• [The problem]:
The data below holds a line containing "مجلات علمی دارای نمایه ISC (142, 234)" and a line containing "[Previous] (44, 303)"; please quote exactly those two lines and every line between them, and nothing else.

(Given records Opens)

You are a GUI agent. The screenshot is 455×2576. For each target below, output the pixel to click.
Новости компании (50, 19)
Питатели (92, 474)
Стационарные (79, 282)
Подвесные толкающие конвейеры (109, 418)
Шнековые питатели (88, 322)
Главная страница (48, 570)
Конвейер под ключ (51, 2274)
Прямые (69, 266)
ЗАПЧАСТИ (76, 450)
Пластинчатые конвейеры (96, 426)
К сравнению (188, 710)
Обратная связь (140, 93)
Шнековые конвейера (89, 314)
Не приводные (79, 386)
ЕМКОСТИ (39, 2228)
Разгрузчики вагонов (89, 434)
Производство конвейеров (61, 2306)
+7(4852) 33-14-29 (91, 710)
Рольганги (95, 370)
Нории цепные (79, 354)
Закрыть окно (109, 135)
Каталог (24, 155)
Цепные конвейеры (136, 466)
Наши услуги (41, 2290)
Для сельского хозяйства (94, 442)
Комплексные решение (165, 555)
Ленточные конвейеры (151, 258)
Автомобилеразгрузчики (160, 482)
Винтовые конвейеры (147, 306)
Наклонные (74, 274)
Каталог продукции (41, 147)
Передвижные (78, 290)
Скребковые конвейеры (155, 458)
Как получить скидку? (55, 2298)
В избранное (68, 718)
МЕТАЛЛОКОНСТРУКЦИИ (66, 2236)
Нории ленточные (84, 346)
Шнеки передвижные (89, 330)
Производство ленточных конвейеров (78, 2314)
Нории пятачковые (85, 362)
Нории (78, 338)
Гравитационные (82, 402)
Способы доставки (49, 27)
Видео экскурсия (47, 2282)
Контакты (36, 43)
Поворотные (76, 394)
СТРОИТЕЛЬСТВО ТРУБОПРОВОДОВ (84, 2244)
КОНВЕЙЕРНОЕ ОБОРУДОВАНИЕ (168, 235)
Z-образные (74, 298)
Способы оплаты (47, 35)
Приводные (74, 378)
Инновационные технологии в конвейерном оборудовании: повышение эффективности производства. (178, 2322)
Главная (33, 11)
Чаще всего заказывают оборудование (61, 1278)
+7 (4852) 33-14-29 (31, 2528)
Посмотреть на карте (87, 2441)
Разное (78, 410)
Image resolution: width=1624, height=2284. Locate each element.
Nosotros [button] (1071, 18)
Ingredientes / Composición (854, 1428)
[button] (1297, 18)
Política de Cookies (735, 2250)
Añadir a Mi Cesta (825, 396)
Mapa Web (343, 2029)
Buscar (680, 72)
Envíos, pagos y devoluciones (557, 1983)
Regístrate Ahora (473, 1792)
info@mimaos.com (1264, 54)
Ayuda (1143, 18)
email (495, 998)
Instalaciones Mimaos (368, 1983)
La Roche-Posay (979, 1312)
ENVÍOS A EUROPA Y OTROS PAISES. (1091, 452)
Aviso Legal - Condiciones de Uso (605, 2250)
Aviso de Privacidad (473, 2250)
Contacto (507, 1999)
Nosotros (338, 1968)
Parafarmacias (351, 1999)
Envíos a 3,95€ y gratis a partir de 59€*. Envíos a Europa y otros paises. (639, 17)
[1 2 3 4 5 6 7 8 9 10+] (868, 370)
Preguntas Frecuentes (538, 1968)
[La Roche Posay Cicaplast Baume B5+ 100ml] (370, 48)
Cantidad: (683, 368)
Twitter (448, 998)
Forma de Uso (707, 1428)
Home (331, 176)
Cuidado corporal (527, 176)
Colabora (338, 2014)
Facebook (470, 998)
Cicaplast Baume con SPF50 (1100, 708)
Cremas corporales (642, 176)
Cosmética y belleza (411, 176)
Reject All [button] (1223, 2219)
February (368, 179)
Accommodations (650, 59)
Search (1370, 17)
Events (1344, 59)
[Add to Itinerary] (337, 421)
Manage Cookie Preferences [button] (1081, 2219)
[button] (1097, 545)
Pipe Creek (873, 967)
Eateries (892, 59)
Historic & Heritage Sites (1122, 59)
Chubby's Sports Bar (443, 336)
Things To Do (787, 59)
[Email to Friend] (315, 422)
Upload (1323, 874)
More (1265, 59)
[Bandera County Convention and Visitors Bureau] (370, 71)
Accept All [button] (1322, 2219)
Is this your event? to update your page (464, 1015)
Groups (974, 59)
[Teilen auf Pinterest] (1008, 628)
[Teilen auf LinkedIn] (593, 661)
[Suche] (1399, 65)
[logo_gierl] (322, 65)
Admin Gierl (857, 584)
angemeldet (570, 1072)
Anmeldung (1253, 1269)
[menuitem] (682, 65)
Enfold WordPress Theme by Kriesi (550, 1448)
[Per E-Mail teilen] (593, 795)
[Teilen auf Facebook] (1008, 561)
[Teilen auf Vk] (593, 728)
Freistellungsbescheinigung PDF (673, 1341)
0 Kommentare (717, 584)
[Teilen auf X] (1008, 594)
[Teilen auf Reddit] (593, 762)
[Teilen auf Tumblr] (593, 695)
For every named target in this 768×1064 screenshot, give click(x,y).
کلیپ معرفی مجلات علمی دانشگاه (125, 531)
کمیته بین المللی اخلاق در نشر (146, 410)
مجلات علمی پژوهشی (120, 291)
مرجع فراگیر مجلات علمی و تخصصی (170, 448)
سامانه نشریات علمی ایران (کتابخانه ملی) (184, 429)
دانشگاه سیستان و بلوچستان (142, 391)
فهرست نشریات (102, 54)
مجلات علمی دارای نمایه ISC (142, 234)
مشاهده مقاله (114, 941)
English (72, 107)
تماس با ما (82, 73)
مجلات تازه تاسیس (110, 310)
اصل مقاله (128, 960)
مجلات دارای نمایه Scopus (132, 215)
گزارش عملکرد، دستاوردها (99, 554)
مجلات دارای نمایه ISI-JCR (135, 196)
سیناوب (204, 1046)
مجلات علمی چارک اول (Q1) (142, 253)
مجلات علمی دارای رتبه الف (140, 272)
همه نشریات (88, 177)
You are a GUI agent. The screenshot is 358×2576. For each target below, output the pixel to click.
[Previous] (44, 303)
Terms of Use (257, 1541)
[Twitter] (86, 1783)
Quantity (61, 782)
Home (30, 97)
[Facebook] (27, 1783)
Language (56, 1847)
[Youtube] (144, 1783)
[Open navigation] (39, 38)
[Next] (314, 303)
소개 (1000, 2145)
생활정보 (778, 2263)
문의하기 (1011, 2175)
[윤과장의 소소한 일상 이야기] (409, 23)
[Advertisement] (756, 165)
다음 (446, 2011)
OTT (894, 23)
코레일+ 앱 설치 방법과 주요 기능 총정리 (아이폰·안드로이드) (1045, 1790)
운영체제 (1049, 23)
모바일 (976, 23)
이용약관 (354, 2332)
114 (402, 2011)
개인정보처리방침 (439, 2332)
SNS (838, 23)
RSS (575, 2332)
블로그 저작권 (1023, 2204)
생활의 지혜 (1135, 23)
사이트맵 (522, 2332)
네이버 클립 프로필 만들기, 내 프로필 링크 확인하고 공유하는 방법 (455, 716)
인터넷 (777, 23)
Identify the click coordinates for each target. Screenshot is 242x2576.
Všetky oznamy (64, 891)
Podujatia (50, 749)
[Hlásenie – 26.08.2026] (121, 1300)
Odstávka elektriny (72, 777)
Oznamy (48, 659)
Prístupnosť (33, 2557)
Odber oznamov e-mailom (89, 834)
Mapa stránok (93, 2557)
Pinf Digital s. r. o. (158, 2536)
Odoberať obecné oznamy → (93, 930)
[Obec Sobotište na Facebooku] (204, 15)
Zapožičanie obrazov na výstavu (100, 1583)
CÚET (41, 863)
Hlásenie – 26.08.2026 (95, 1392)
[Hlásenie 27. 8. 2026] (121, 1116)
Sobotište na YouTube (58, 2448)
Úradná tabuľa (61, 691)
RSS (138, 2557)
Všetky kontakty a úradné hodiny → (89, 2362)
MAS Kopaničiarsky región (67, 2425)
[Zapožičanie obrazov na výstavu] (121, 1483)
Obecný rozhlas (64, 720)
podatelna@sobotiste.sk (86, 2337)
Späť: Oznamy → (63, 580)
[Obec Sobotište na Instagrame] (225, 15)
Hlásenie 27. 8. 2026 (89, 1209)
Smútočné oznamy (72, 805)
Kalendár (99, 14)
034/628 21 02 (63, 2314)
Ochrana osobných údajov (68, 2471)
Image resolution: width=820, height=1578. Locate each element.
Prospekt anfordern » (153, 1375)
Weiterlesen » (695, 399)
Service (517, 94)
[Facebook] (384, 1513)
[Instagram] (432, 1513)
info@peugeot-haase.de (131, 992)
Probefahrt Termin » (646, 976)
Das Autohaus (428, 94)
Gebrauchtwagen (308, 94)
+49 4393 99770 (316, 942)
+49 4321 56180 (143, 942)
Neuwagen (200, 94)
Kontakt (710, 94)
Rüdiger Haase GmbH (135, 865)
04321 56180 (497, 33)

(Given records Closes)

• [Result of the task]:
مجلات علمی دارای نمایه ISC (142, 234)
مشاهده مقاله (114, 941)
English (72, 107)
تماس با ما (82, 73)
مجلات تازه تاسیس (110, 310)
اصل مقاله (128, 960)
مجلات دارای نمایه Scopus (132, 215)
گزارش عملکرد، دستاوردها (99, 554)
مجلات دارای نمایه ISI-JCR (135, 196)
سیناوب (204, 1046)
مجلات علمی چارک اول (Q1) (142, 253)
مجلات علمی دارای رتبه الف (140, 272)
همه نشریات (88, 177)
You are a GUI agent. The screenshot is 358×2576. For each target below, output the pixel to click.
[Previous] (44, 303)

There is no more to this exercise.